My, oh my. How many times have I been on Provera now? Ugh, bloggies, too many to count. I finished up my last pill in a 5-day dose on Sunday. So now I wait. I had actually planned to impress you all with my amazing Zen-ness about this part of my cycle (Whatever, my period will come when it comes! I’ve been through too much to care about when my silly period shows up! Life is good! etc…), but I seem to have entered the 3-days-of-waiting zone, which brings out the Egg Crazies.
After all these months of not ovulating, and thin lining, and breaks from cysts, and then this latest canceled cycle….I want April.
If my period doesn’t show up in the next few days (the cushion I allowed for in my very dorky but amazing cycle spreadsheet in Excel), I will bench myself this cycle.
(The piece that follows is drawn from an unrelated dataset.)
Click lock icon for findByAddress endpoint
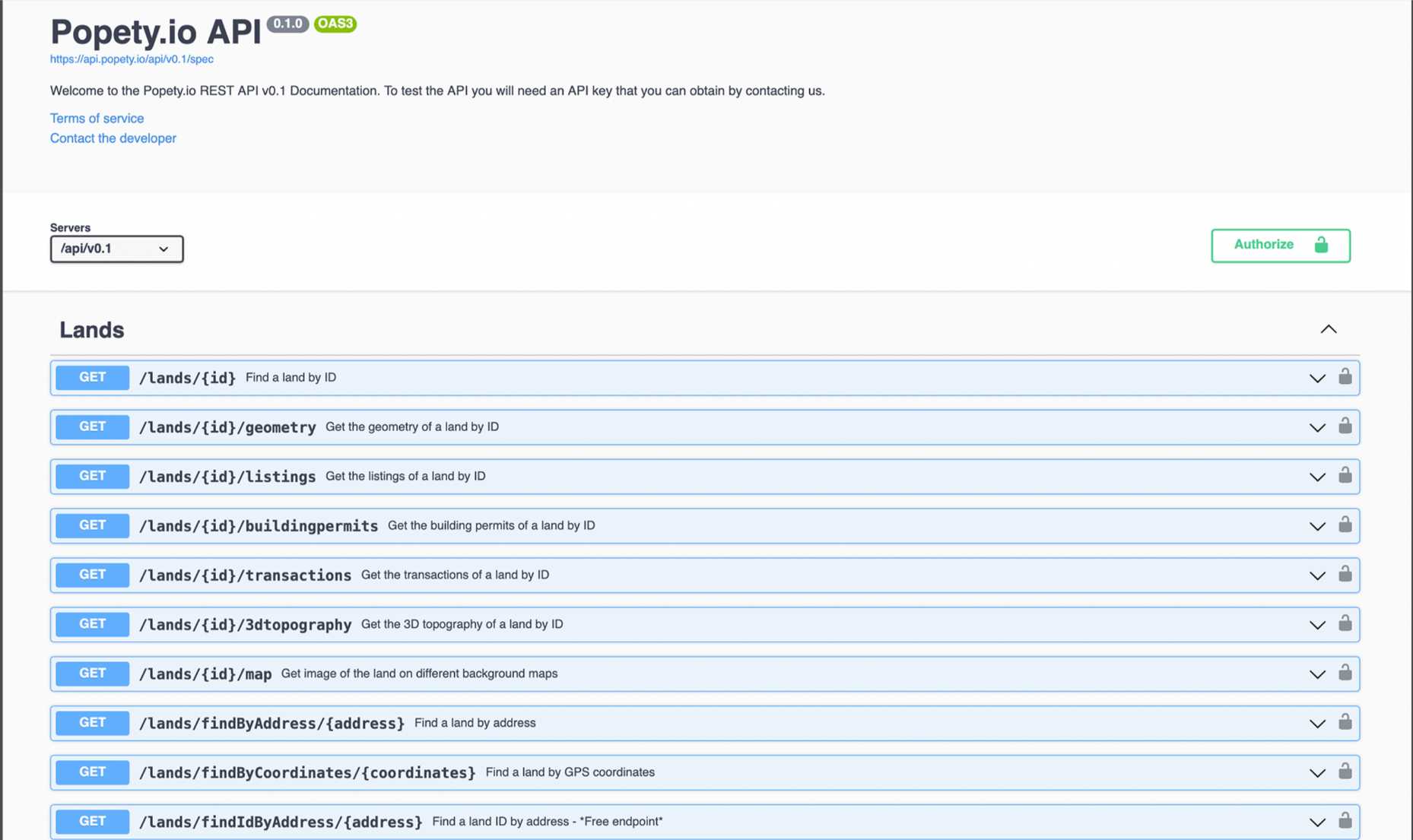 [x=1345, y=722]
Because looming on the horizon is hubs’s little bro’s wedding—he’ll be out of town for four days, I’ll be gone for three—which is potentially disasterous for monitoring and/or IUI timing. (I say that hopefully, I realize this cycle has a great chance of being cancelled due to over- or under-stimulation or, dum dum dum, thin lining.)
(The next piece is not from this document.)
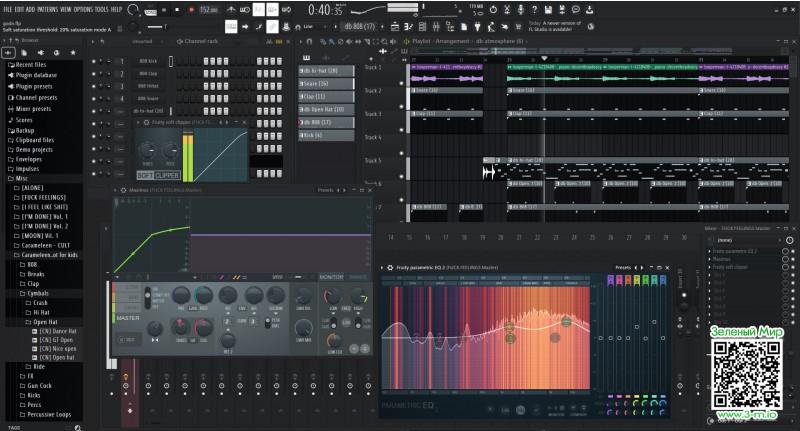Viewport: 800px width, 431px height.
Task: Open the PATTERNS menu
Action: click(47, 8)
I could’ve waited a few weeks and started the Provera around the wedding so we’d avoid this potential timing issue. But, darnit, I didn’t want to wait three more weeks to take the Provera! And there’s another wedding at the end of April!
Anyway. Provera Crazies have arrived. Not because of the hormones (or lack thereof, it’s got to be out of my system by now), but because of the totally uncontrollable nature of my body. It’s a microcosm of IF.